> The task: Write out, exactly and in full, the line where "Screen dimensions: 1547x640" appears together with all lines that follow it in the entries below. Do not include pictures.
Start of Provided material
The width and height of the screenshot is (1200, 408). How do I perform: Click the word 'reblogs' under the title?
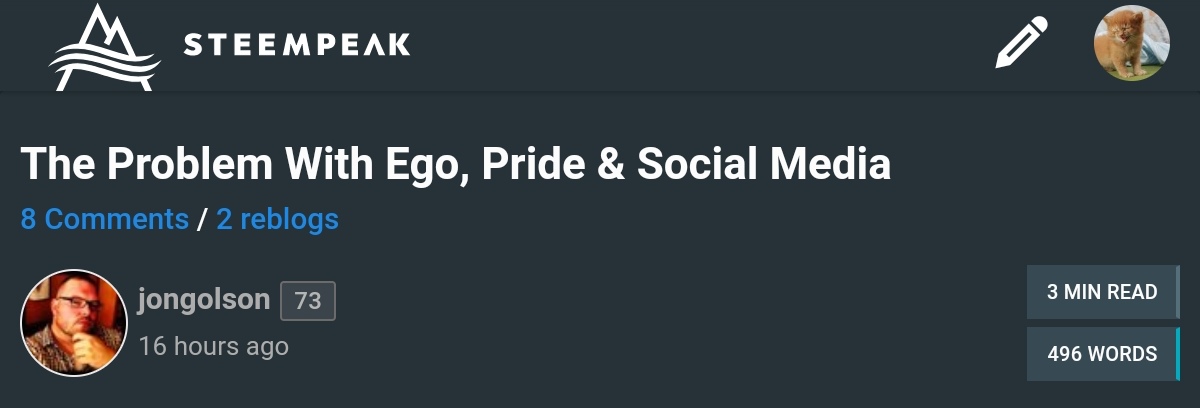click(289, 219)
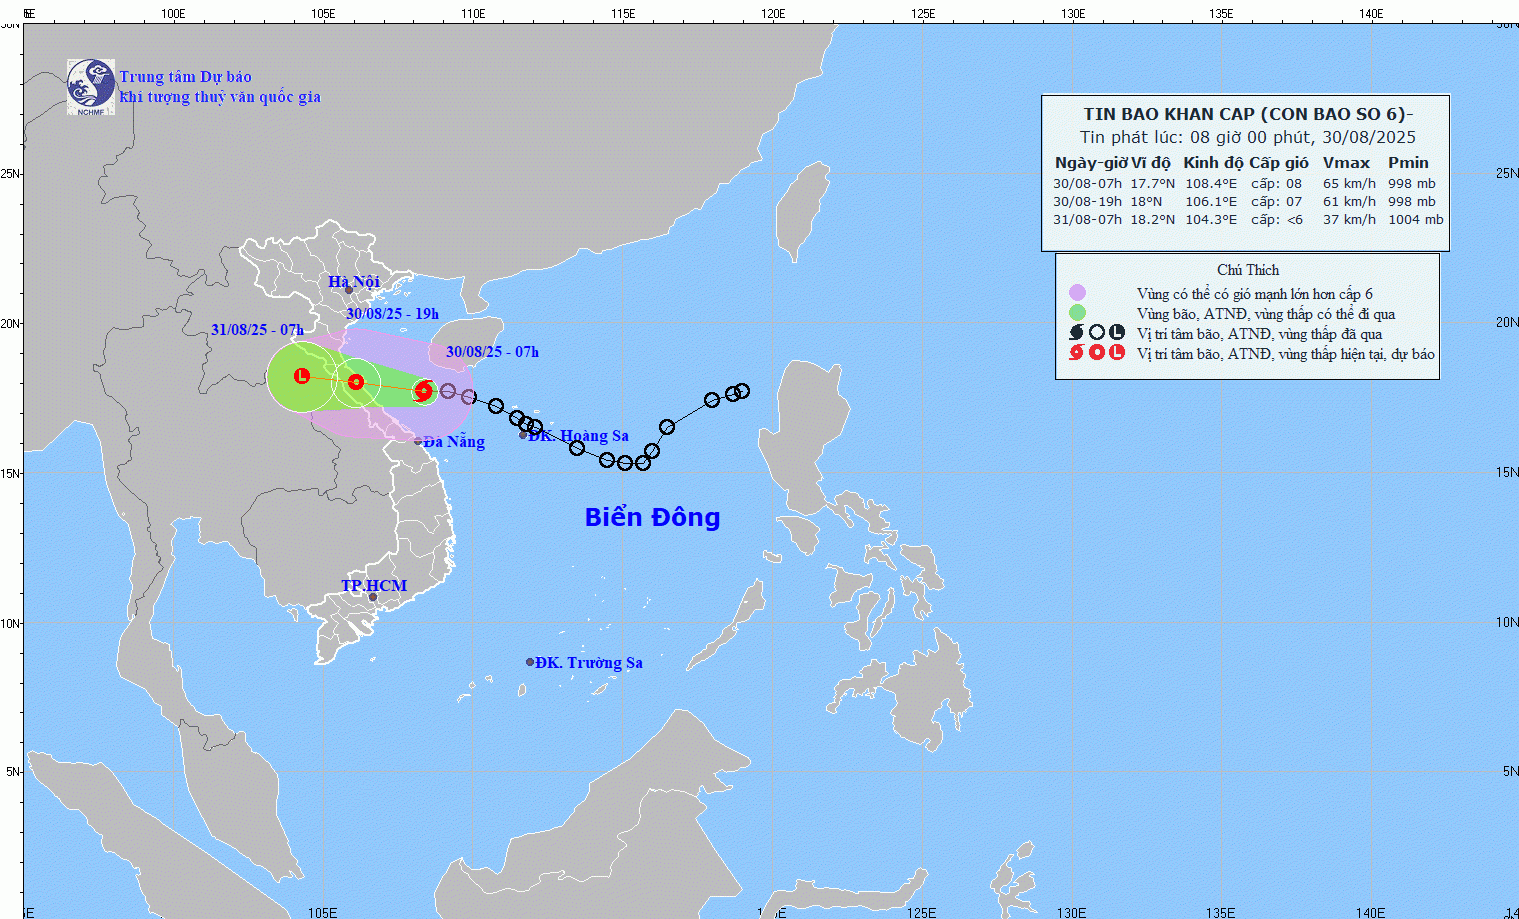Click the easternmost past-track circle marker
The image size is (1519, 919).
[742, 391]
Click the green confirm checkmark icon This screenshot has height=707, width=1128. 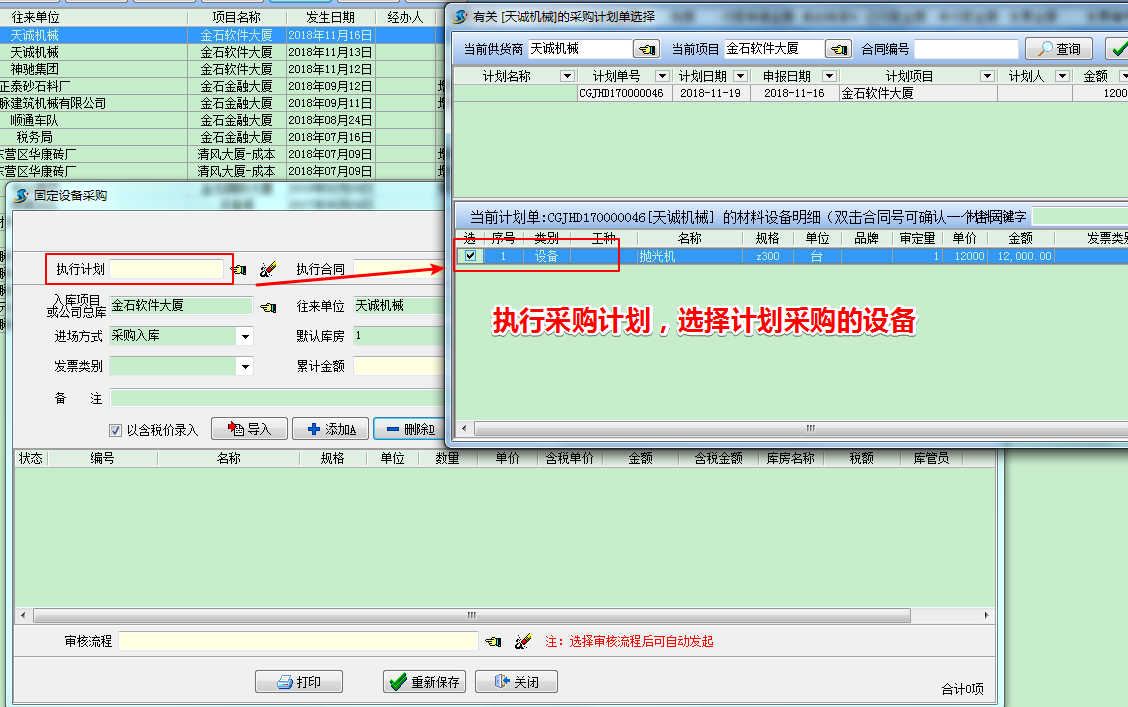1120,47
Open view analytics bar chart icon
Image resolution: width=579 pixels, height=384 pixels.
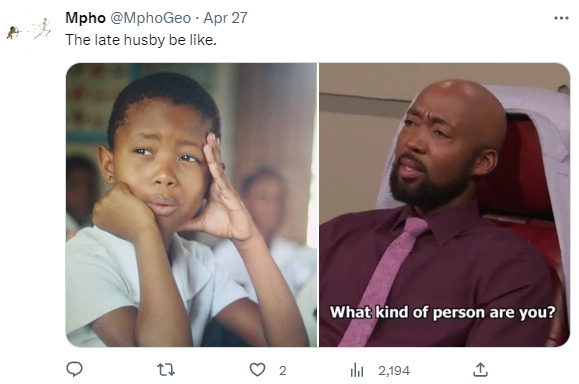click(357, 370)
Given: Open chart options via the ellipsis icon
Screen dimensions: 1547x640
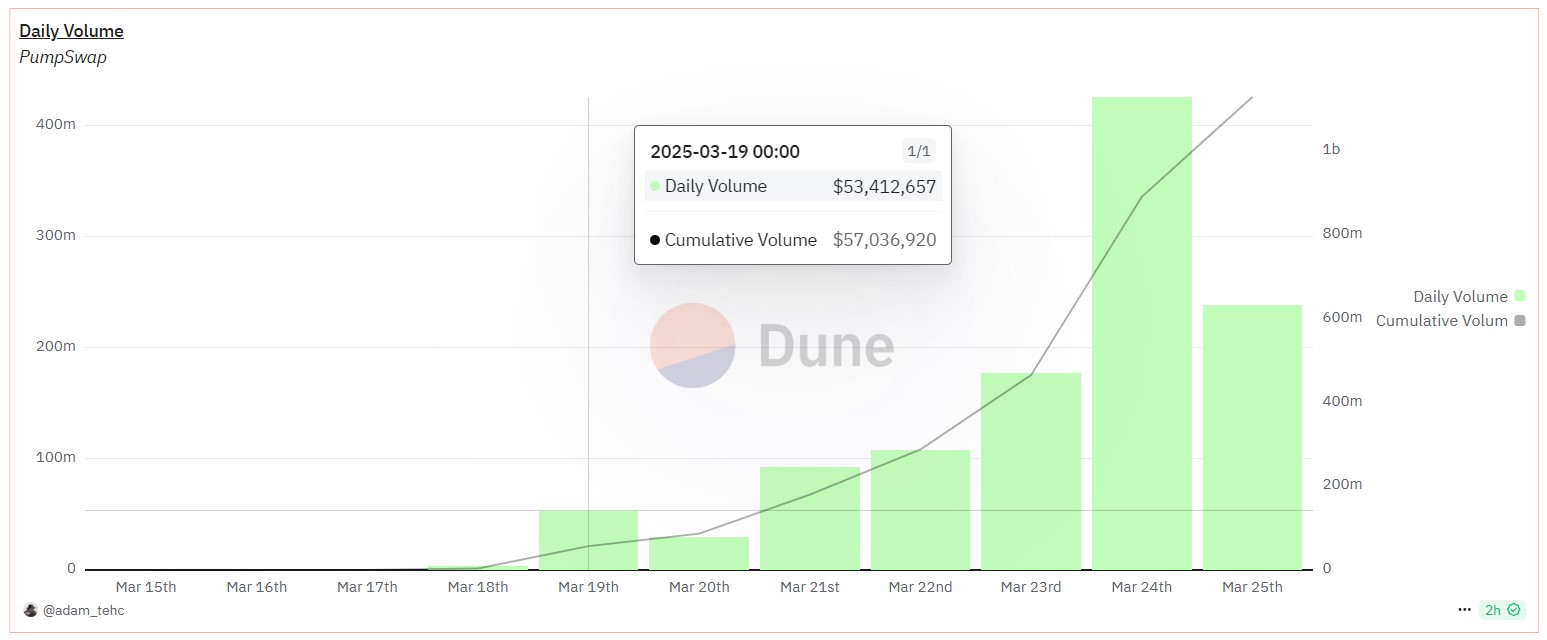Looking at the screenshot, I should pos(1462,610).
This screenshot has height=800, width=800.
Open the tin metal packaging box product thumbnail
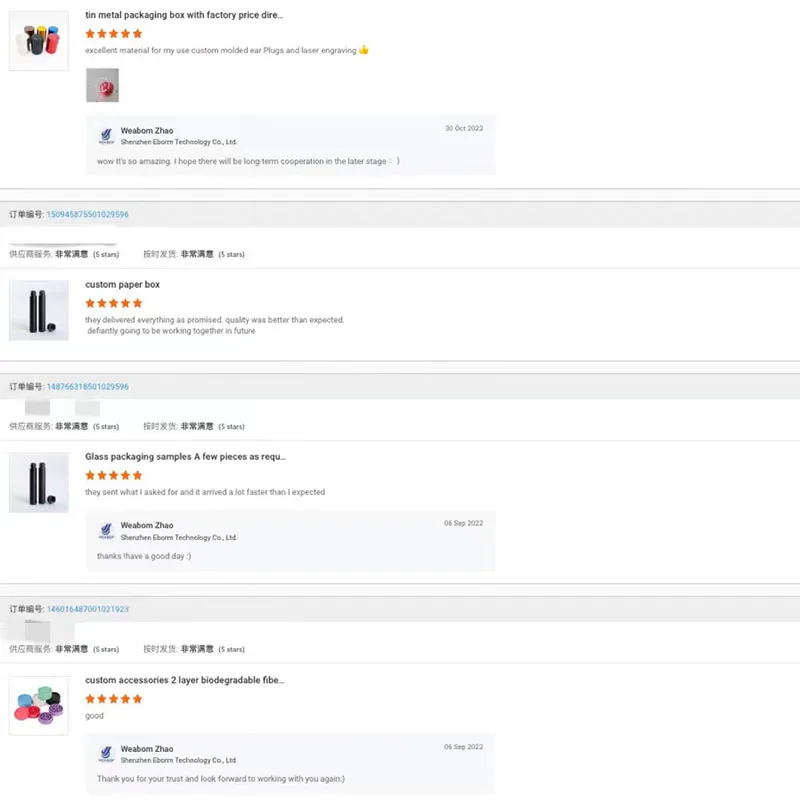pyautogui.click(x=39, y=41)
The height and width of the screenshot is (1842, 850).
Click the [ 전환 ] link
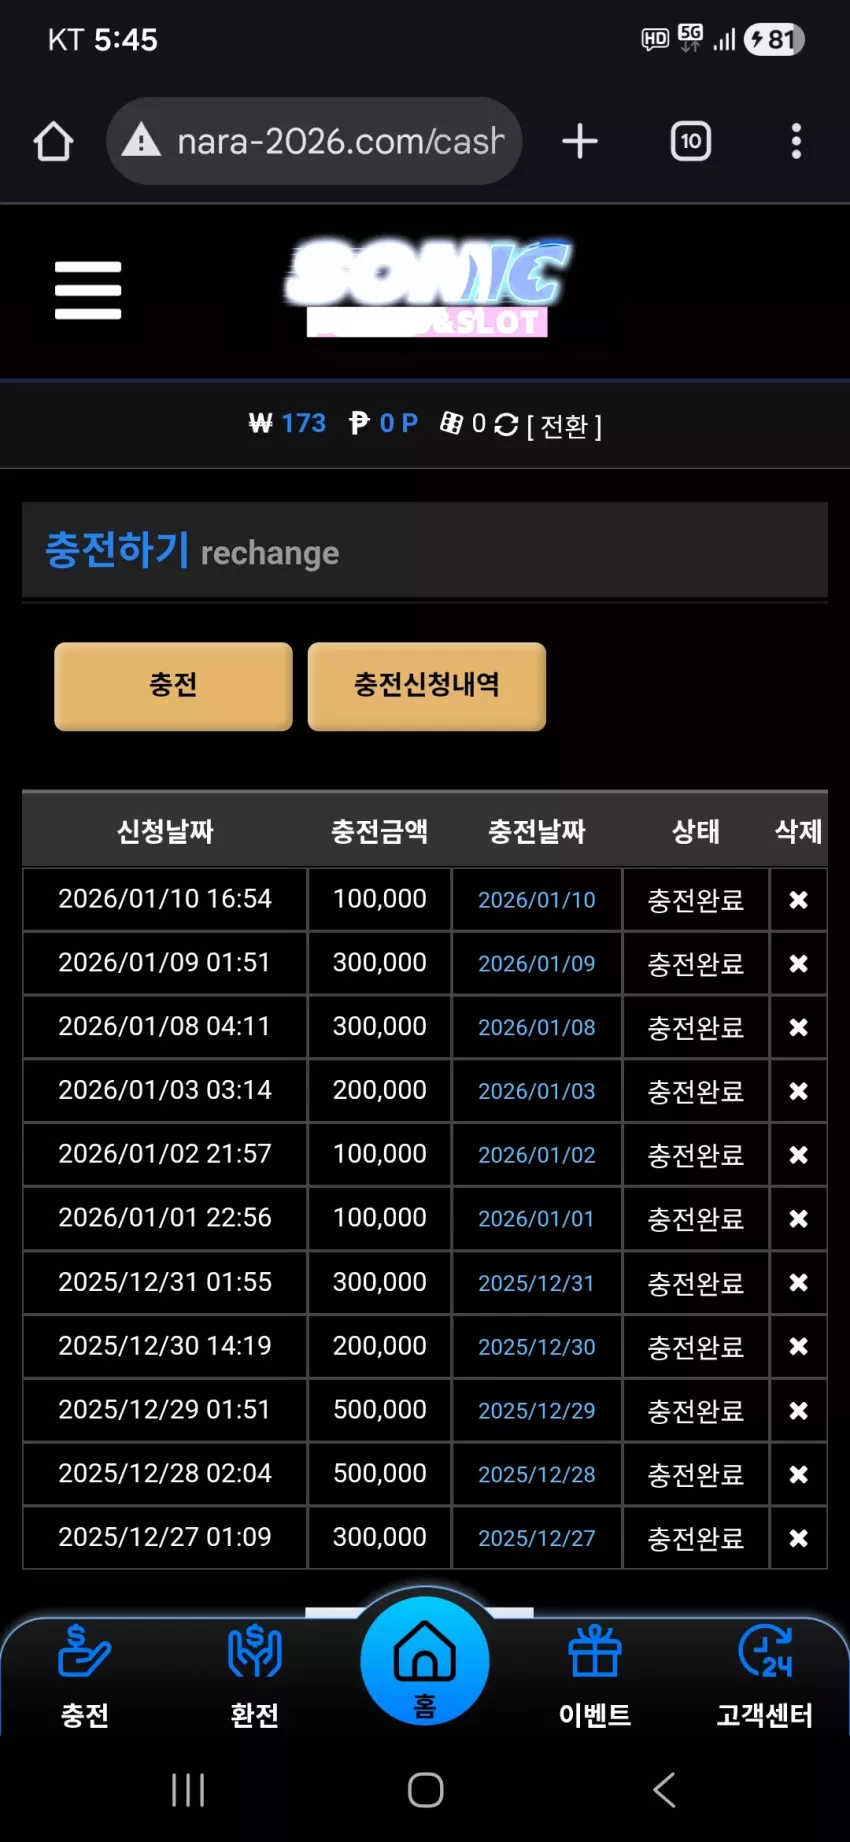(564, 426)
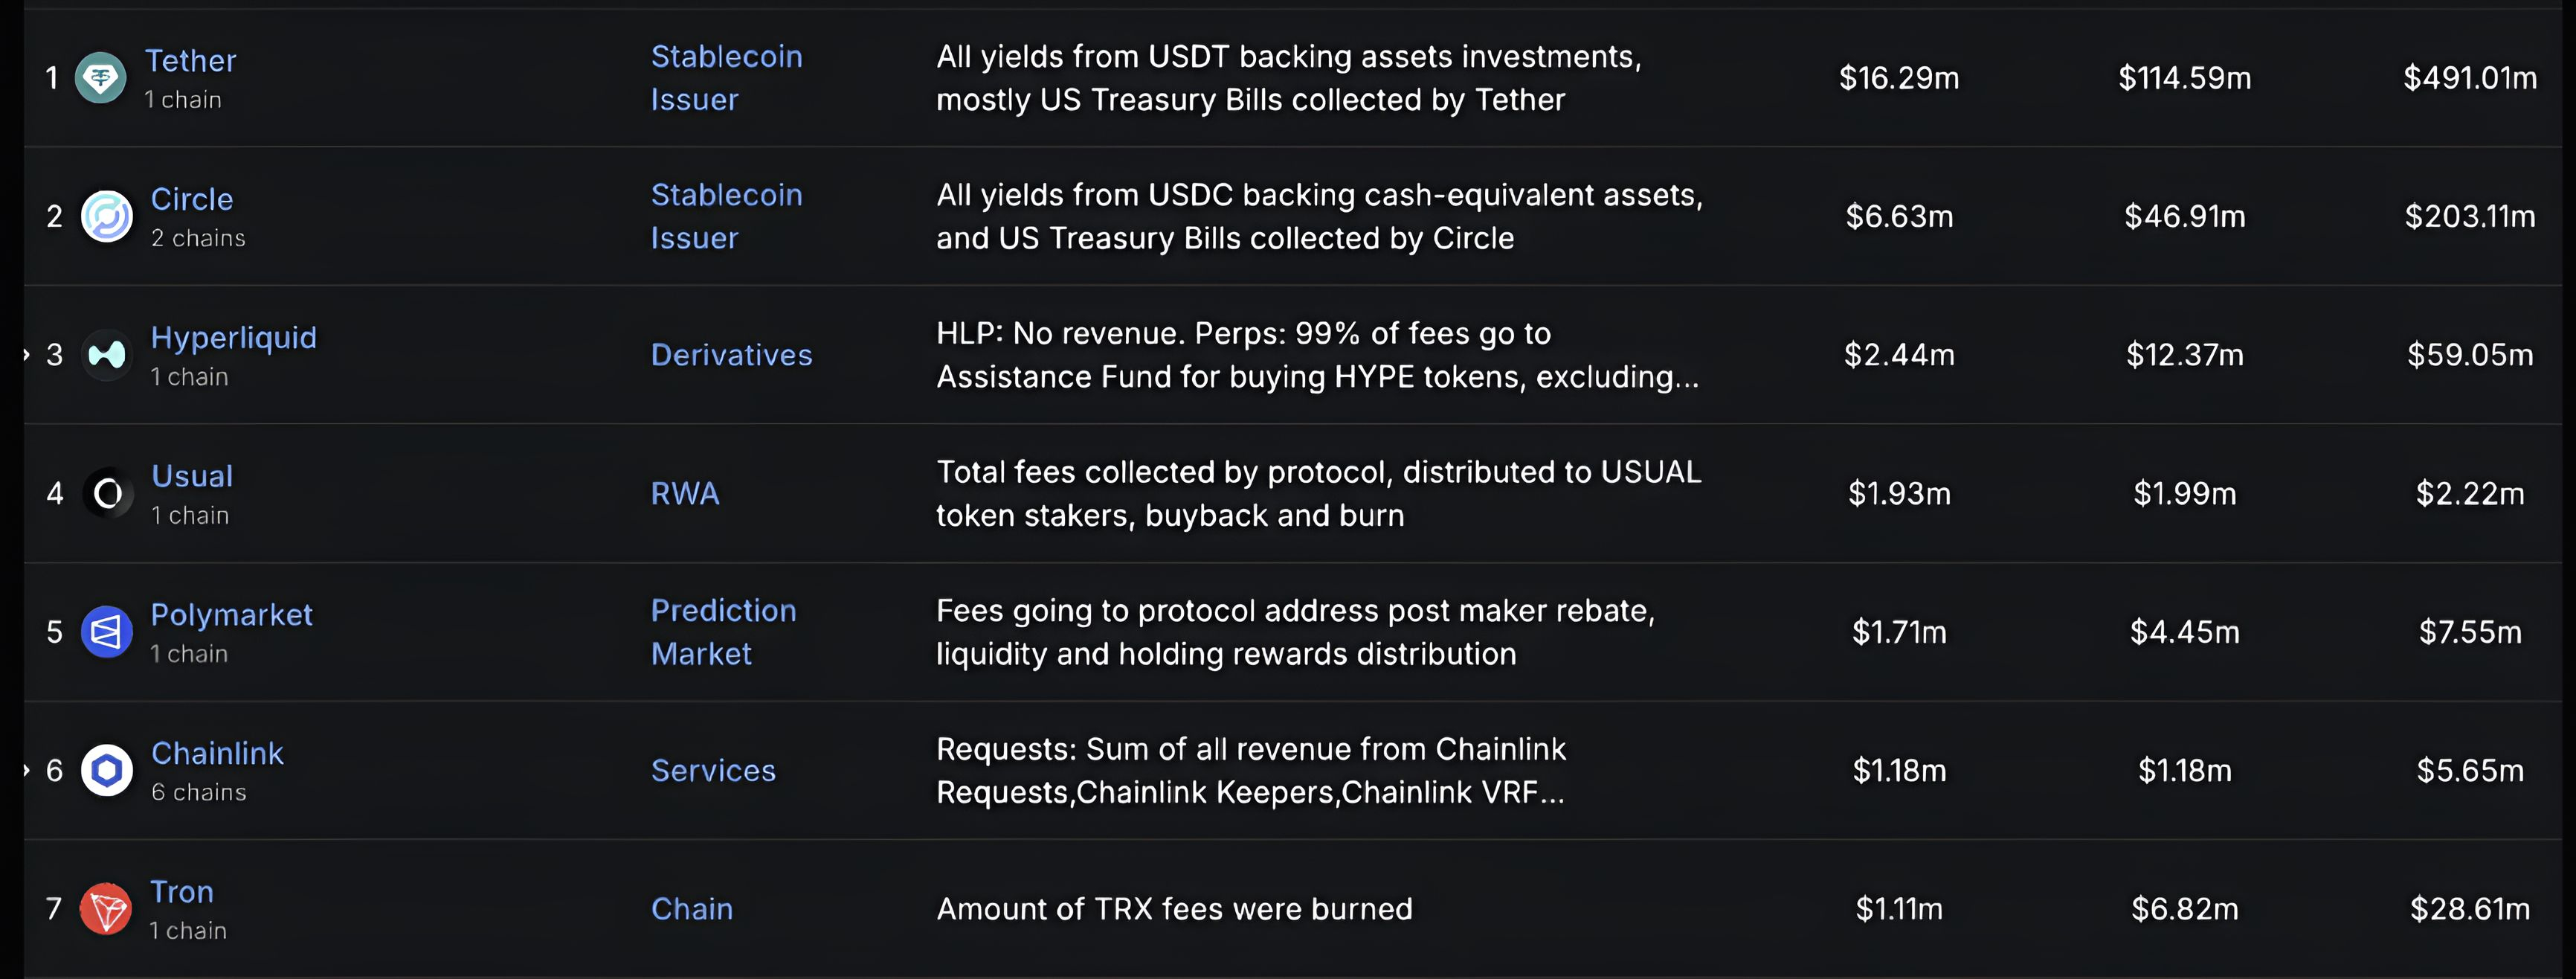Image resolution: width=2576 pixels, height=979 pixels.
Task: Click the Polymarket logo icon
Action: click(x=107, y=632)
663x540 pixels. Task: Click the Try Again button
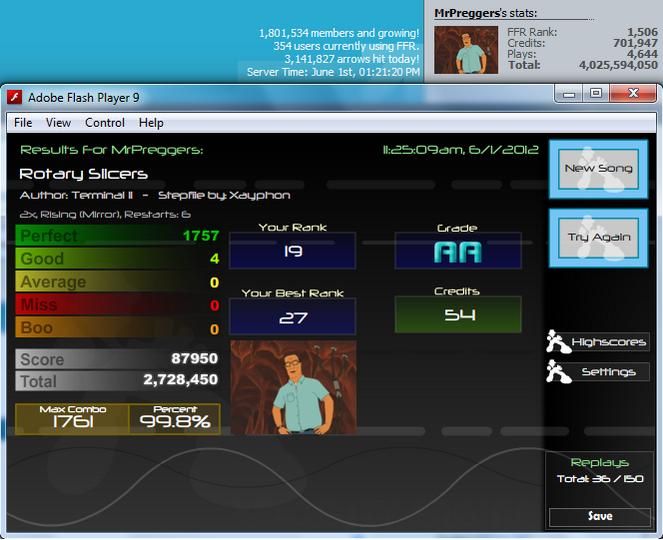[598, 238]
End of Provided material
> Task solution:
Screen dimensions: 1547x640
Looking at the screenshot, I should pos(1462,610).
This screenshot has height=800, width=800.
Open the tin metal packaging box product thumbnail
pyautogui.click(x=39, y=41)
The height and width of the screenshot is (1842, 850).
Click the [ 전환 ] link
(564, 426)
Image resolution: width=2576 pixels, height=979 pixels.
Task: Click the Polymarket logo icon
Action: click(x=107, y=632)
663x540 pixels. Task: Click the Try Again button
[598, 238]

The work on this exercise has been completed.